→ **Exercise aim**
Transcribe the listing precisely, entry by entry.

———

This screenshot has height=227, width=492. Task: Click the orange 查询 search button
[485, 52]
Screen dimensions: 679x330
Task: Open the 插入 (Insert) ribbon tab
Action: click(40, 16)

———

→ **Expected answer**
This screenshot has height=227, width=492. Task: Click the orange 查询 search button
[485, 52]
Screen dimensions: 679x330
Task: Open the 插入 (Insert) ribbon tab
Action: click(40, 16)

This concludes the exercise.